Nunca a natureza foi tão presente em uma edição da Casa Cor. Seja na vista para a reserva florestal de Mata Atlântica, nas interferências de ambientes internos ou nos 8 mil m² de paisagismo, área de criação para 11 profissionais do ramo. Surgiram temas criativos, históricos, orientais e até sociais. A novidade é que até a tecnologia entra na história, como aliada do bem-estar.

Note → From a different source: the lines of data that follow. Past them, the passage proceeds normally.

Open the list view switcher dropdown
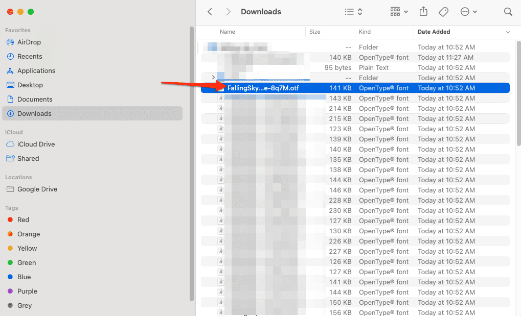The height and width of the screenshot is (316, 521). tap(353, 12)
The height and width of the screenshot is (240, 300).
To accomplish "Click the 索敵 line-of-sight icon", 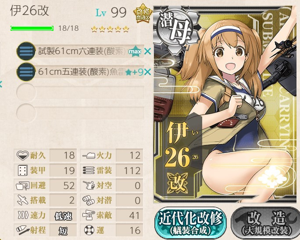I will click(89, 215).
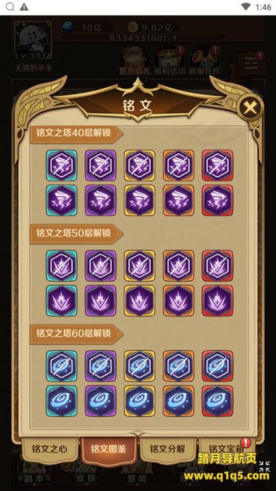Tap the search icon in status bar

click(x=10, y=7)
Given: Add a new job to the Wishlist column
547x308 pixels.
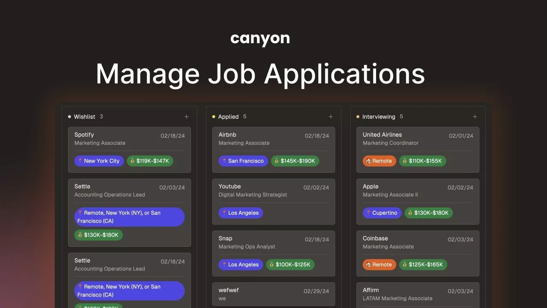Looking at the screenshot, I should click(x=186, y=117).
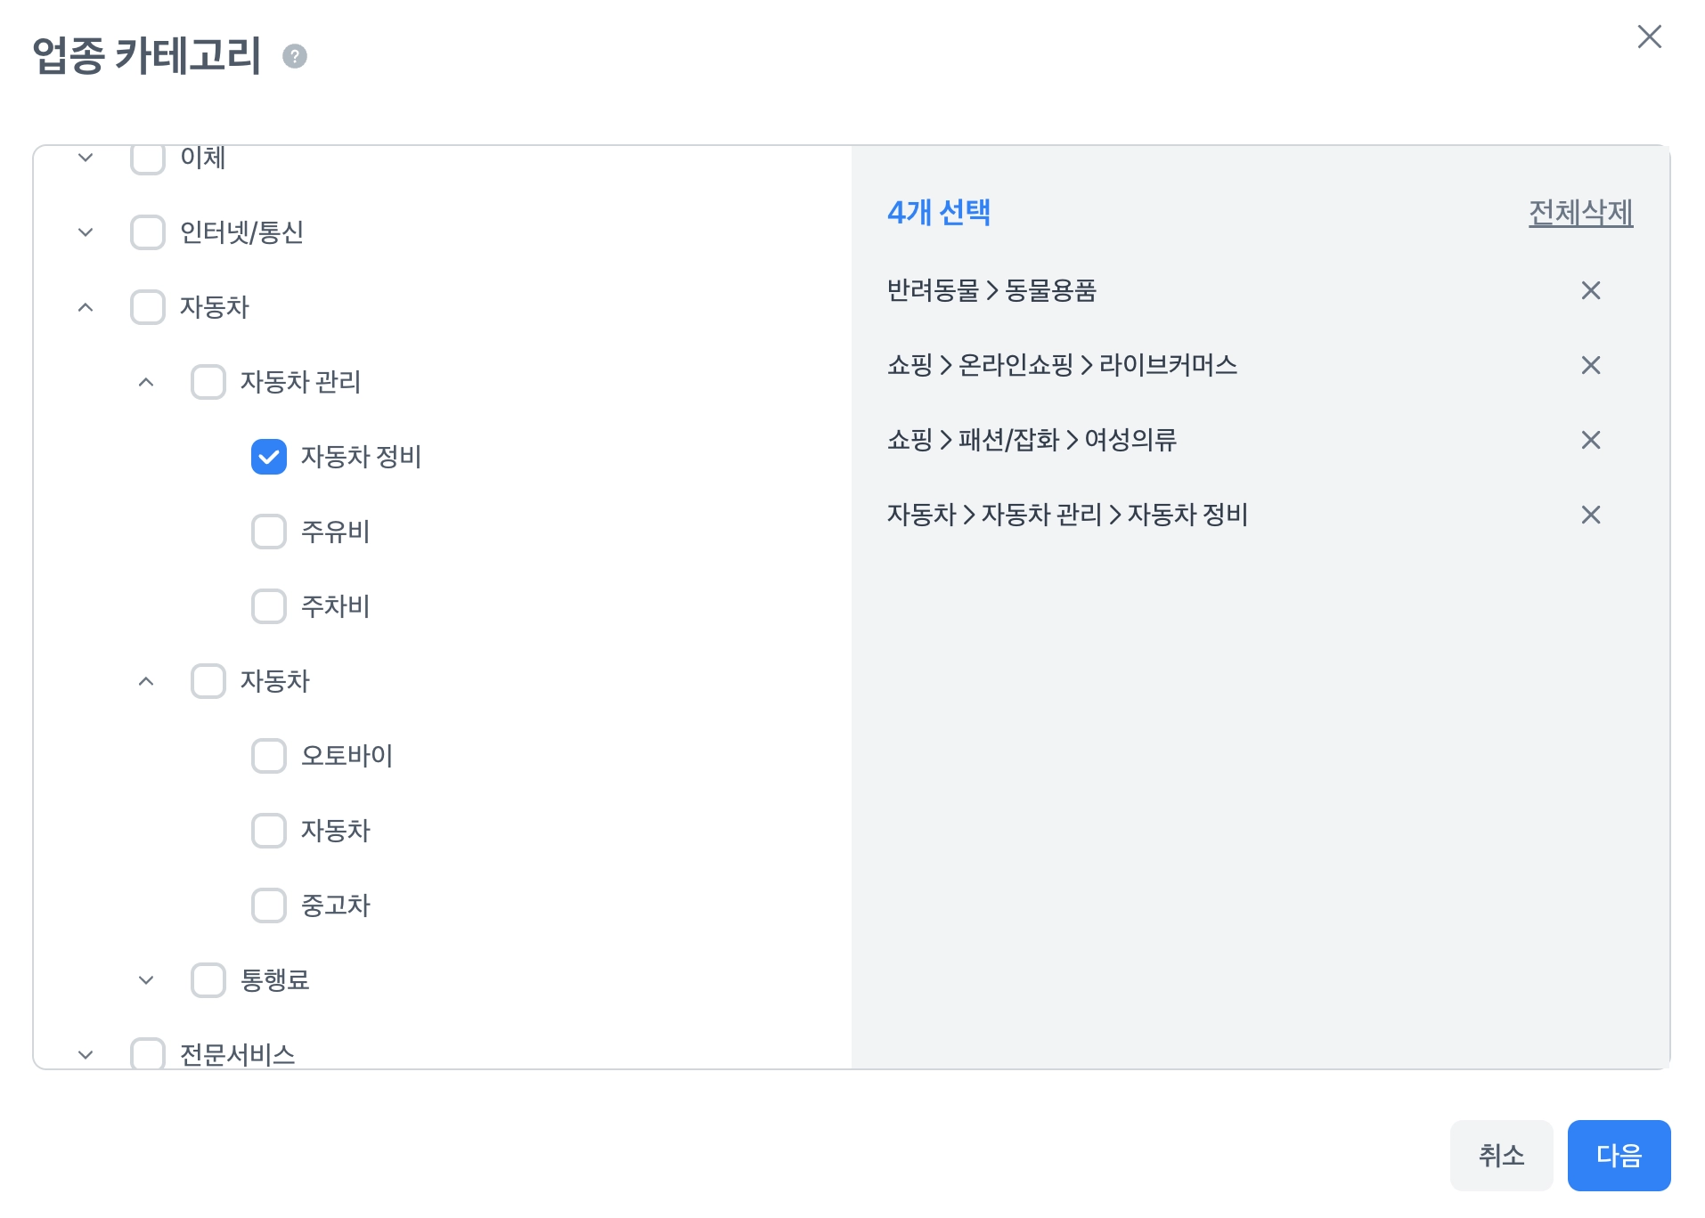Remove 라이브커머스 selected category
The image size is (1705, 1218).
(1590, 365)
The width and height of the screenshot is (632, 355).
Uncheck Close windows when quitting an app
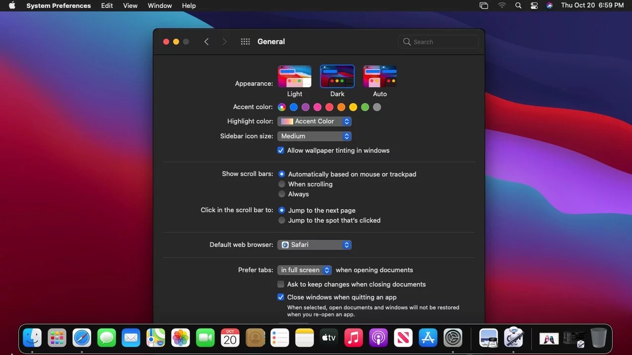(x=281, y=297)
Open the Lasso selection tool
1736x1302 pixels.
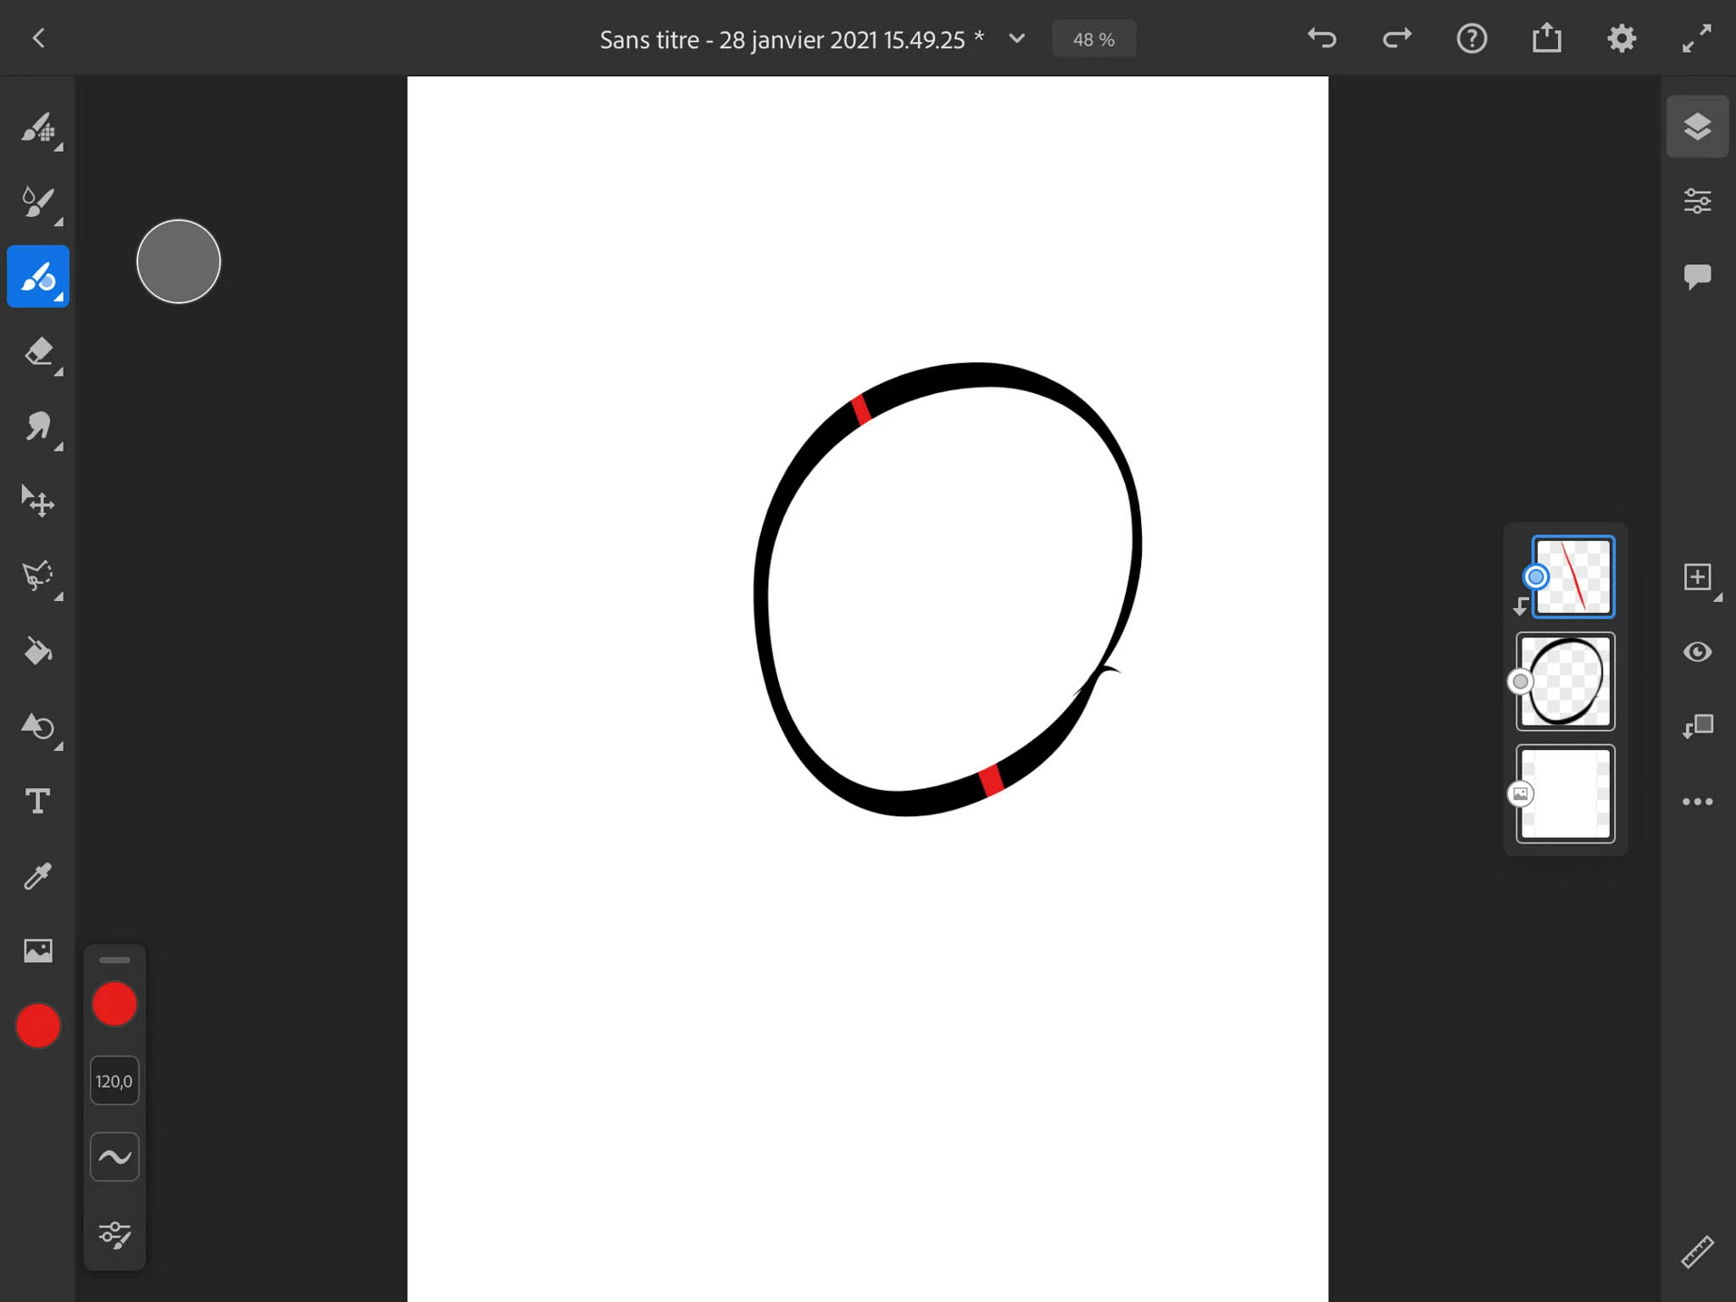37,576
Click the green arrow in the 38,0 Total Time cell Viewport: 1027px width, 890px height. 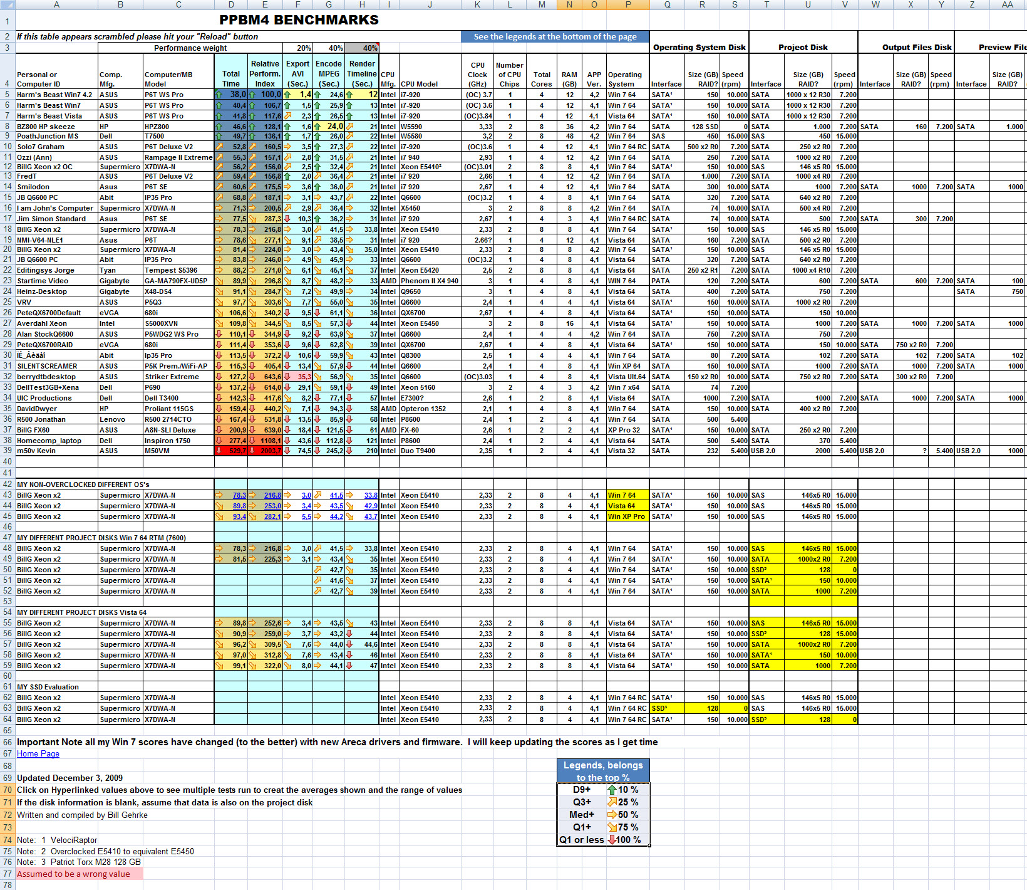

Pelas mãos de Ana Luiza Rothier, o Jardim da Recepção é inspirado no trabalho do mestre Burle Marx, com grandes árvores e vegetação tropical. A paisagista leva também para a Casa Cor deste ano um projeto inédito que envolve a causa social. Ela assina o Jardim da Cruzada do Menor junto com aprendizes de jardinagem da ONG de mesmo nome. Os rapazes com idades entre 15 e 17 anos são do bairro de Del Castilho e aprenderam as técnicas no curso Plantando o Amanhã. A paz foi o ponto de partida para Clarice Perrone criar o jardim de acesso ao loft. A proposta foi relaxar no meio da vegetação em sofás e poltronas de concreto e ainda curtir o som ambiente.
Eduardo Lins projetou o jardim da encosta, onde o visitante é convidado a um trekking com conforto. A sugestão é uma caminhada ecológica num jardim selvagem. O toque fica por conta da iluminação em fibra ótica, assinada por Maneco Quinderé.
Emília Cardoso e Marisa Lima fizeram o Jardim dos Hóspedes, já apelidado de Jardim Secreto, porque fica no subsolo da Casa 1, em frente ao quarto dos hóspedes. Nele, princípios do feng shui são explorados da melhor forma, como um espelho d'água com carpas coloridas.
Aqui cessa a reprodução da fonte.